=== Dataset ===

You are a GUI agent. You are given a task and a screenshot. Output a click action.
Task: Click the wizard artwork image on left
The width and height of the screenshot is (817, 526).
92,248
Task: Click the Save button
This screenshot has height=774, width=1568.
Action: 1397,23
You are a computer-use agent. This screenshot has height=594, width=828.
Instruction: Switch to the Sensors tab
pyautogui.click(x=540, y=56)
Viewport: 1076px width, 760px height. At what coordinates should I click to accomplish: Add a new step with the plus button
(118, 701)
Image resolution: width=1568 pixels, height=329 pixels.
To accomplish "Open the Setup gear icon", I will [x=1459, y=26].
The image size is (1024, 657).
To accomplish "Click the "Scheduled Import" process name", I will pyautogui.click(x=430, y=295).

===

◆ **Stated exercise**
Write out the lines above word for word, starting from the first line and ending with the line that contains "pyautogui.click(x=540, y=56)", including that line.

◆ **Response**
You are a GUI agent. You are given a task and a screenshot. Output a click action.
Task: Click the wizard artwork image on left
The width and height of the screenshot is (817, 526).
92,248
Task: Click the Save button
This screenshot has height=774, width=1568.
Action: 1397,23
You are a computer-use agent. This screenshot has height=594, width=828.
Instruction: Switch to the Sensors tab
pyautogui.click(x=540, y=56)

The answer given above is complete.